5e's combat and class system is wildly different from 4e's. Combat rules are much lighter (charging is only possible if you spend a feat and even then its very sub-optimal, for example) and overall emphasis of combat spells and abilities are to 1. do more damage 2. make more attacks (also so #1). and 3. force a save roll vs. an effect.
Within the bounded accuracy of 5e's system save attacks are somewhat iffy, especially against large groups, PCs to not have access to sure-fire effects on hit or effects that last "until the end of your next turn" as they did in 4e. Likewise many of the classes are based on the versions from 2nd or 3.5 and eschew many of the features and powers that defined those classes in 4e.
With those cavets in mind here are my suggestions for those two asterix'd PCs.
The Warden may want to go Ranger or Druid and focus on spellcasting over other options Both the Warden and Ranger spell lists have some very controller-ly/defender-y spells but as with just about any spell that applies an effect they are Save DC spells based on your casting attribute which for both classes would be WIS.
The dwarf tactical warlord should be a Fighter(battlemaster) or a Bard
Battlemaster manuevers have a lot of similarities with the powers available to 4e Warlords. Notably Commander's Strike using your action to have another player make an attack with a damage buff.
If Bard, you have the eventual goal of the College of Valor class path. They might want to start level 1 as a fighter, paladin, or cleric to pick up armor and weapon proficiencies to make them more in line with the original vision of the character in 4e.
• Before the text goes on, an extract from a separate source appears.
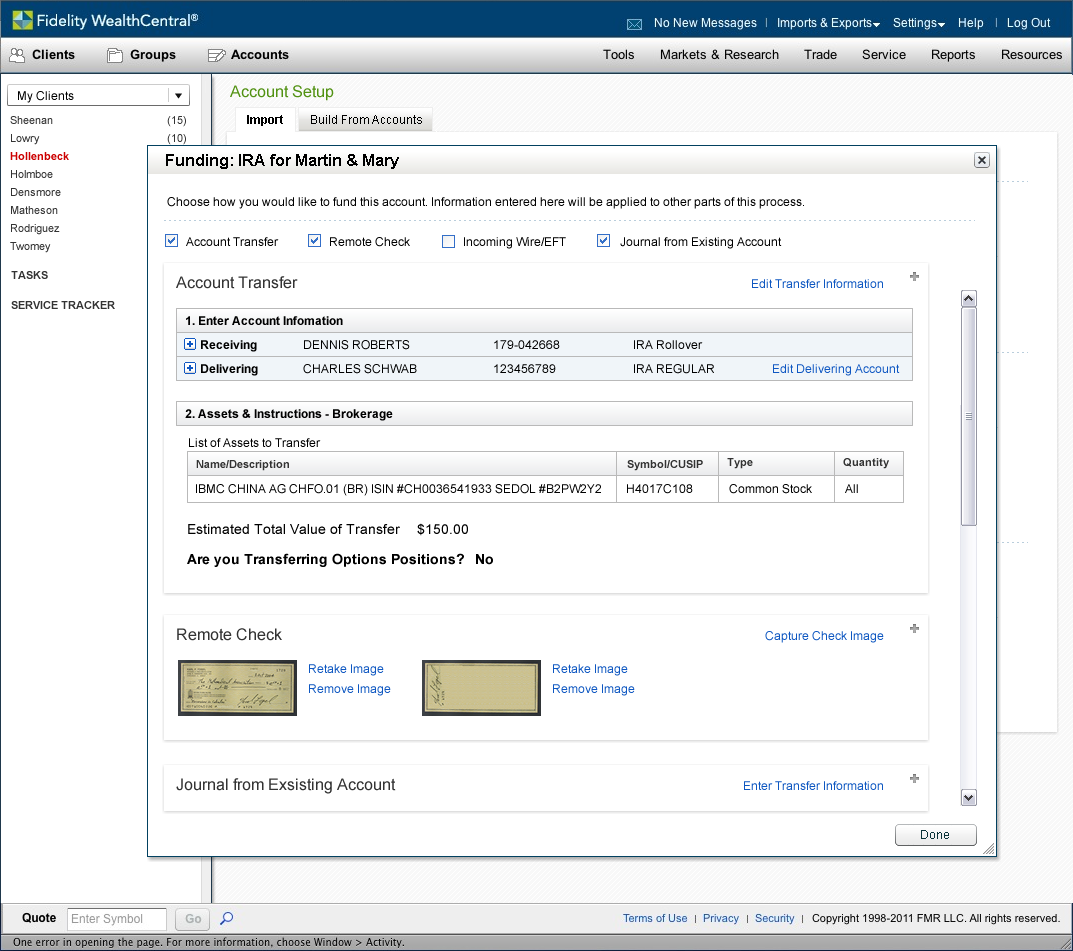The height and width of the screenshot is (951, 1073).
Task: Open the My Clients dropdown
Action: click(x=179, y=96)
Keep in mind that many of the features or powers that defined 4e classes can only be approximated through the spells PCs gain in 5e. The Bard's spell list has the most buffs that can be applied to any player.
Finally, Feats are your friend.
Feats have a steep cost in 5e, you're taking a specialty set of features vs. getting a +2 1 ability score or +1 to 2 ability scores, essentially trading +1 damage, to hit, and/or spell save DC (not to mention skill checks). That said, some of them are very much worth this trade-off. Sentinel for example gives a PC 4e-defender-style opportunity attacks and would be a perfect fit for your Warden.
You may want to consider houseruling everyone a free feat to help emphasize their previous specializations from 4e without making them wait and face the touch choice between the feat and the stat increase at level 4.